- **PROBLEM TO SOLVE**: Repeat the full listing that follows, word for word.

((

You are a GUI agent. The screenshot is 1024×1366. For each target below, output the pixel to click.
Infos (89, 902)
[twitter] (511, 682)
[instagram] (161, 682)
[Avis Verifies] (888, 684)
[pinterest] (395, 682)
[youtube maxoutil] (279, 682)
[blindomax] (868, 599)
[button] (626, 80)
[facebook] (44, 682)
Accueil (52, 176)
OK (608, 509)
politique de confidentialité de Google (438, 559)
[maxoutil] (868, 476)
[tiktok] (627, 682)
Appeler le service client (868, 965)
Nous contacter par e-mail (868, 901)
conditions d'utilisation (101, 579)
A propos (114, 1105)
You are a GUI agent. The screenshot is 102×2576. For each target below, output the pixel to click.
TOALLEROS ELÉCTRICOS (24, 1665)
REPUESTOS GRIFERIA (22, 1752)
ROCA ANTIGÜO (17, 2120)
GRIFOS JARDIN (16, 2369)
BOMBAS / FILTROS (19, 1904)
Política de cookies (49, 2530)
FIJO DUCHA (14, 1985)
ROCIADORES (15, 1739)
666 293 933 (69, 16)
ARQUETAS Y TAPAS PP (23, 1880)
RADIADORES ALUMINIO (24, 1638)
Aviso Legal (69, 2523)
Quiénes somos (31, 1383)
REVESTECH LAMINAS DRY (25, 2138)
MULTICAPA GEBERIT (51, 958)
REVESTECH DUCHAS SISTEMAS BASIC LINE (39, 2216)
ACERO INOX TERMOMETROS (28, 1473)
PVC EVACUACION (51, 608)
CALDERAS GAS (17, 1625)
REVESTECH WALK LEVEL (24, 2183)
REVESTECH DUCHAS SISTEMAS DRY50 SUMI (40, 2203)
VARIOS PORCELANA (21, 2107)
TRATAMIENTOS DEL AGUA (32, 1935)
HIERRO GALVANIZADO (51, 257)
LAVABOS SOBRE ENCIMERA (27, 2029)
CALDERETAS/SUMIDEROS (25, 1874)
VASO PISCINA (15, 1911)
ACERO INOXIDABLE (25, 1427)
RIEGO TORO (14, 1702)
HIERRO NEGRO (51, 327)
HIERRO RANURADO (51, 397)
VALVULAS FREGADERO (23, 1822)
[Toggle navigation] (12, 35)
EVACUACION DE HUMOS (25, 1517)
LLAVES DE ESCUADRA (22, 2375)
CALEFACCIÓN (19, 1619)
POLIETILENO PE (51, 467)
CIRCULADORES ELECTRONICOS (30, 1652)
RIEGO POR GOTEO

))

- **ANSWER FOR THIS EXERCISE**:
You are a GUI agent. The screenshot is 1024×1366. For each target below, output the pixel to click.
Infos (89, 902)
[twitter] (511, 682)
[instagram] (161, 682)
[Avis Verifies] (888, 684)
[pinterest] (395, 682)
[youtube maxoutil] (279, 682)
[blindomax] (868, 599)
[button] (626, 80)
[facebook] (44, 682)
Accueil (52, 176)
OK (608, 509)
politique de confidentialité de Google (438, 559)
[maxoutil] (868, 476)
[tiktok] (627, 682)
Appeler le service client (868, 965)
Nous contacter par e-mail (868, 901)
conditions d'utilisation (101, 579)
A propos (114, 1105)
You are a GUI agent. The screenshot is 102×2576. For each target below, output the pixel to click.
TOALLEROS ELÉCTRICOS (24, 1665)
REPUESTOS GRIFERIA (22, 1752)
ROCA ANTIGÜO (17, 2120)
GRIFOS JARDIN (16, 2369)
BOMBAS / FILTROS (19, 1904)
Política de cookies (49, 2530)
FIJO DUCHA (14, 1985)
ROCIADORES (15, 1739)
666 293 933 (69, 16)
ARQUETAS Y TAPAS PP (23, 1880)
RADIADORES ALUMINIO (24, 1638)
Aviso Legal (69, 2523)
Quiénes somos (31, 1383)
REVESTECH LAMINAS DRY (25, 2138)
MULTICAPA GEBERIT (51, 958)
REVESTECH DUCHAS SISTEMAS BASIC LINE (39, 2216)
ACERO INOX TERMOMETROS (28, 1473)
PVC EVACUACION (51, 608)
CALDERAS GAS (17, 1625)
REVESTECH WALK LEVEL (24, 2183)
REVESTECH DUCHAS SISTEMAS DRY50 SUMI (40, 2203)
VARIOS PORCELANA (21, 2107)
TRATAMIENTOS DEL AGUA (32, 1935)
HIERRO GALVANIZADO (51, 257)
LAVABOS SOBRE ENCIMERA (27, 2029)
CALDERETAS/SUMIDEROS (25, 1874)
VASO PISCINA (15, 1911)
ACERO INOXIDABLE (25, 1427)
RIEGO TORO (14, 1702)
HIERRO NEGRO (51, 327)
HIERRO RANURADO (51, 397)
VALVULAS FREGADERO (23, 1822)
[Toggle navigation] (12, 35)
EVACUACION DE HUMOS (25, 1517)
LLAVES DE ESCUADRA (22, 2375)
CALEFACCIÓN (19, 1619)
POLIETILENO PE (51, 467)
CIRCULADORES ELECTRONICOS (30, 1652)
RIEGO POR GOTEO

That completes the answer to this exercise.